* **Instruction 1**:
Answer these questions using the data extraction write-up below:
(a) How many chapters does Sleep in Heavenly Peace have nationwide?
(b) Which output format does the write-up call the human validation layer?
(c) How many parallel Explore agents were started?
* **Instruction 2**:
Carry on the write-up about data extraction on shpbeds.org below, beginning right after its last sentence.

* **Page excerpt**:
====

Data Extraction as Detective Work: Discovering the Hidden Infrastructure of a Nationwide Nonprofit

The Mission That Became a Mystery

“Can you extract all the data from shpbeds.org for a migration?”

Simple request, right? Pull chapters, blog posts, team members - standard extraction stuff. Three hours and 57 files later, we’d uncovered a sophisticated digital infrastructure with 359 chapters, 1,960 product variants, and a hidden social media toolkit that nobody knew existed.

This is the story of how data extraction became detective work, and why questioning assumptions leads to the best discoveries.

Starting Point: The Obvious Stuff

Sleep in Heavenly Peace - 359 chapters nationwide, website migration needed. Standard extraction targets:

First instinct? Fire up Playwright MCP and start grabbing the obvious targets:

359 chapters with location data
100+ team member profiles
Blog posts and news
Donation infrastructure

But here’s where the approach diverged from typical extraction: dual-format output from the start.

Output Strategy:
  - JSON: Machine-readable, migration-ready
  - Markdown: Human-reviewable, sanity-checkable

Why Both?
  "Trying to review 359 chapters in JSON is a recipe
   for missing something important. Markdown docs
   become the human validation layer."

★ Insight ─────────────────────────────────────

Dual-format extraction isn’t redundant - it’s risk management. The JSON feeds your migration scripts, but the Markdown lets humans spot patterns, inconsistencies, and relationships that automated tools might miss. Think of it as “trust but verify” for data extraction.

─────────────────────────────────────────────────

The Parallel Processing Breakthrough

After extracting chapters and team members sequentially, a realization hit: these sections don’t depend on each other. Why wait?

Spun up 4 parallel Explore agents, each tackling independent sections:

Donation infrastructure
Volunteer portal
Staff authentication
Sponsor data

This parallel approach did something unexpected - it revealed patterns we wouldn’t have caught with sequential extraction.

====

* **Data listing**:

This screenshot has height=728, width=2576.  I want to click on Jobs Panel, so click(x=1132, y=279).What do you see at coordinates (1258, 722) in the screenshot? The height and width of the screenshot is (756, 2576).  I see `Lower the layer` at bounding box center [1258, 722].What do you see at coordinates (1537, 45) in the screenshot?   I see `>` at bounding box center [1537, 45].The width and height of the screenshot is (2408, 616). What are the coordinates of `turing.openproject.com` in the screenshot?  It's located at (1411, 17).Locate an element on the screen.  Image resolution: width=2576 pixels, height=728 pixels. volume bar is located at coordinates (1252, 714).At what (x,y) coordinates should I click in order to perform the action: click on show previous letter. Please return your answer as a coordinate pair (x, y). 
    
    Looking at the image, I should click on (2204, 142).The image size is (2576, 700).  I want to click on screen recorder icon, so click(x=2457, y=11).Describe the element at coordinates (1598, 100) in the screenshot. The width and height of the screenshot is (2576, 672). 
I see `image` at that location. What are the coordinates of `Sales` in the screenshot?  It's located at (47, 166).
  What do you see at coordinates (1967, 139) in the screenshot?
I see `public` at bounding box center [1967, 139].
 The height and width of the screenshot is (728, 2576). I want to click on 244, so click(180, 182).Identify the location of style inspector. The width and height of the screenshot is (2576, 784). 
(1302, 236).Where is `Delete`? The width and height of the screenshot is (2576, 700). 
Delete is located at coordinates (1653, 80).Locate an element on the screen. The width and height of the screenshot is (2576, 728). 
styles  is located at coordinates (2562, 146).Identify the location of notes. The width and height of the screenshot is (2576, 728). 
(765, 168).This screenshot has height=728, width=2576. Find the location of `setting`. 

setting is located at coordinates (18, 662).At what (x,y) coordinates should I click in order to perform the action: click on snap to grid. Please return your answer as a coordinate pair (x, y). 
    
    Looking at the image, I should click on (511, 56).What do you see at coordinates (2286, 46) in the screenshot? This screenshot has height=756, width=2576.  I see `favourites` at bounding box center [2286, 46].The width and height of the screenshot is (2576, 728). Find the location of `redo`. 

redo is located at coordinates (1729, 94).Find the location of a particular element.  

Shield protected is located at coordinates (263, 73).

====

* **Answer 1**:
(a) 359
(b) Markdown
(c) 4

* **Answer 2**:
Extraction Timeline

Session 1

🎯 Core Data Extraction - Chapters, team members, blog posts. The obvious targets.

Session 2

⚡ Parallel Discovery - 4 agents simultaneously uncover donation complexity, Shopify scale, OAuth system.

Session 3

💎 The Page 2 Revelation - Questioning pagination assumptions leads to social media toolkit discovery.

Plot Twist #1: The Shopify Surprise

Expected: Simple merch store. Few t-shirts, maybe stickers.

Reality: 168 products. 1,960 variants.

Think about that for a second. This nonprofit has nearly 2,000 different product configurations. That’s not a merch store - that’s a full-blown e-commerce operation supporting their mission. Each chapter probably has custom items, different sizes, colors, branded merchandise.

The extraction for this alone required handling:

Pagination through product catalogs
Variant structures (size/color combinations)
Pricing tiers
Inventory tracking
Chapter-specific product routing

This wasn’t “grab product names and prices” - this was understanding an entire business system embedded in their site.

Plot Twist #2: The Donation Maze (And Why Complexity is Good)

Their donation system revealed serious sophistication:

🔧 Donation Infrastructure ▼

Payment Processor

FundraiseUp (advanced widget integration)

CRM Backend

Salesforce (donor relationship management)

Giving Options

7 distinct pathways

Routing Logic

Chapter-specific donation allocation

The seven giving options weren’t arbitrary - they solved real donor needs:

One-time donations
Monthly recurring gifts
Tribute/memorial gifts
Corporate matching programs
Donor-advised funds
Stock/crypto donations
Legacy/estate planning

Why this matters for extraction: Understanding the “why” behind complexity helps you not miss critical connections. Each donation pathway had different form fields, routing logic, and follow-up workflows.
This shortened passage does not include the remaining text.